Caning the Banks

The coalition government's new levy on banks will be a levy on banks' customers

Under the cloak of charging banks for the costs they have imposed on the Treasury, the new coalition government has made a levy on banks one of its centrepieces. They echo the International Monetary Fund’s recent proposals for a levy on all financial institutions. Unfortunately, such a tax will simply give the government a licence to extract more money from citizens’ pockets. 
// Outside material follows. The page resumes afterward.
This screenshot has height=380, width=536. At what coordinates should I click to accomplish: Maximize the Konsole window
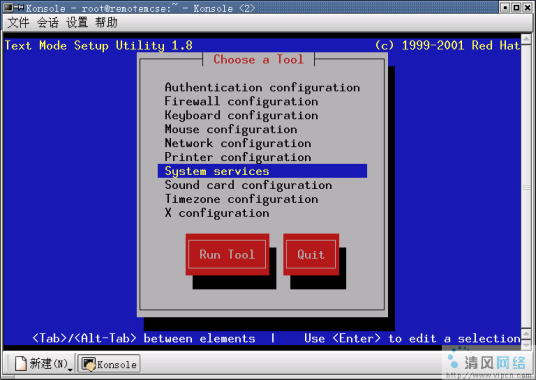pyautogui.click(x=517, y=7)
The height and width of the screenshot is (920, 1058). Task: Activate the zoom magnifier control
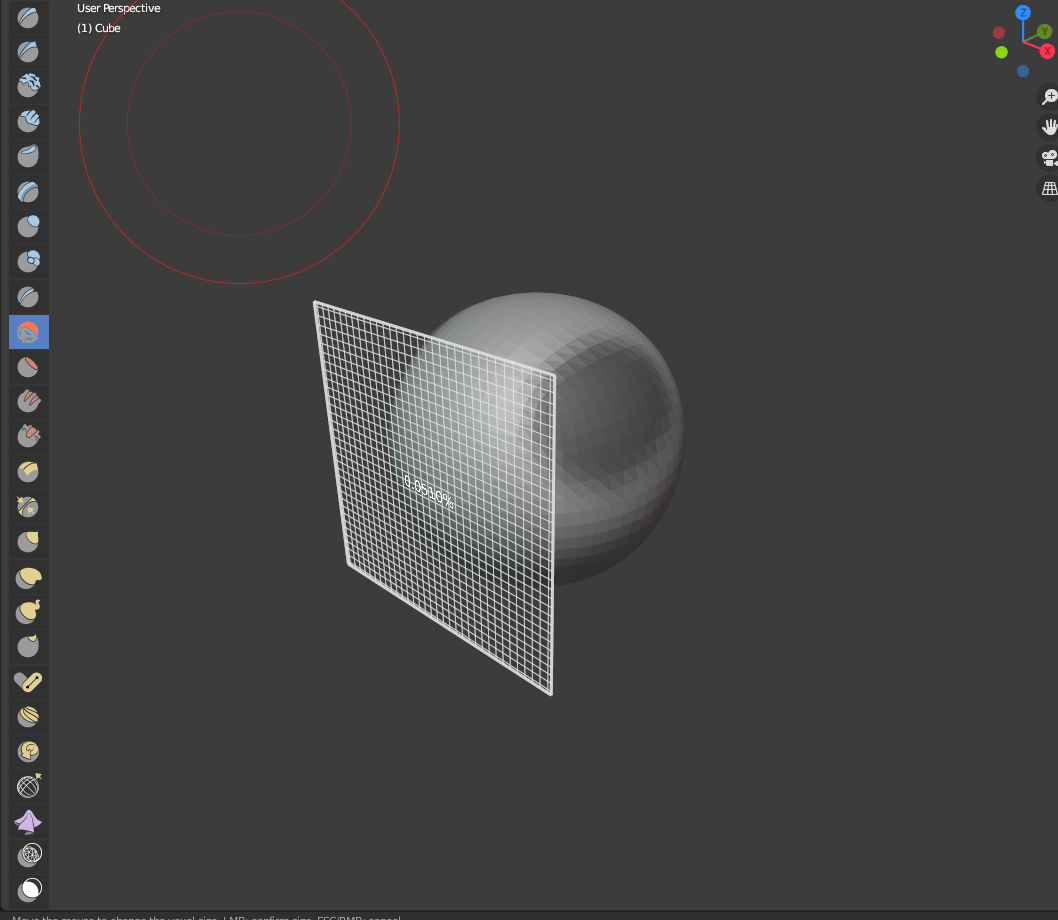(1049, 97)
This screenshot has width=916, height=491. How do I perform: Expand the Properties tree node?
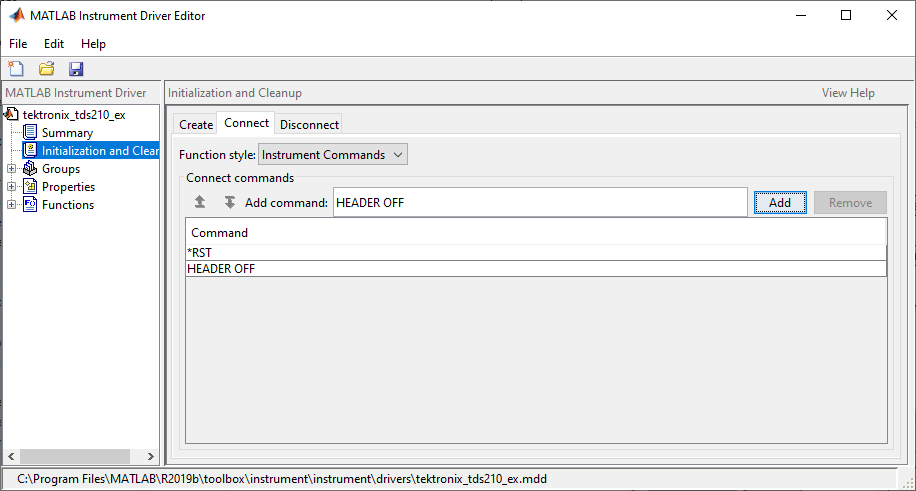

Further bank taxes will not serve their ostensible purpose. Instead, they provide an escape route for governments — including our own — whose structural borrowing levels are perhaps the major cause of global
financial stability. 

The IMF proposes a flat-rate levy on all financial institutions. At the time of writing, we have no details of the coalition’s plans but both the Conservatives and Liberal Democrats welcomed the IMF proposals. This tax, the IMF argues, may become risk-based over time — but don’t hold your breath. Everything about the plan smacks of a revenue-raising ruse. The IMF recognises efforts that have been made to reduce the cost of bank failure — such as providing for an orderly wind-up of a bust bank — but takes no proper account of those measures in recommending the size of the levy. Because the IMF believes that restricting the tax to banks would be difficult to manage, it suggests extending it to every financial institution: life insurance companies with their huge assets and safe business models would bear the cost of this levy too, as would hedge funds that are not implicated in the recent crash. The whole approach is reminiscent of teachers who used to cane a whole class because they could not work out who had been talking.

It does seem clear that the British government will not set up a fund for the proceeds of the levy to meet future costs of crisis resolution. But, if the levy were to go ahead, earmarking is vital. The rapacious appetite that governments have for taxpayers’ money knows no bounds. Indeed, the Conservative Party promised in its manifesto to use the proceeds for unrelated purposes. We seem to be in danger of treating banks as pariahs while assuming that governments are run by omniscient angels who will use this levy — and its proceeds — for purely beneficial or benign purposes. 

The proposed levy on banks will, of course, be a levy on the public — that is on banks’ customers. A great success story of the 1980s and 1990s was the lowering of borrowing costs: spreads for secured borrowing, such as mortgages, declined markedly to the significant benefit of the majority of households. An important reason for this was the deregulation of banking, something that is now in danger. 

Politicians should ensure that the legal framework for banks is such that bailouts do not happen and the sector does not impose costs on taxpayers. I do not support the particular Lib Dem proposals for trying to ensure this but they did, at least, argue in their manifesto that the levy would cease when banking reform had taken place. The Conservatives made no such promise and, ominously, there is no reference to a temporary levy in the coalition document.

Instead of extracting money from banks’ customers we need governments — especially the US government — to stop encouraging irresponsibility by underwriting mortgages, encouraging securitisations, through weak personal bankruptcy laws, through tax systems that encourage gearing and by repeatedly bailing out failed financial institutions for political reasons. That requires real political courage to take on the vested interests: far more courage than levying another tax on the popular whipping boy of the day.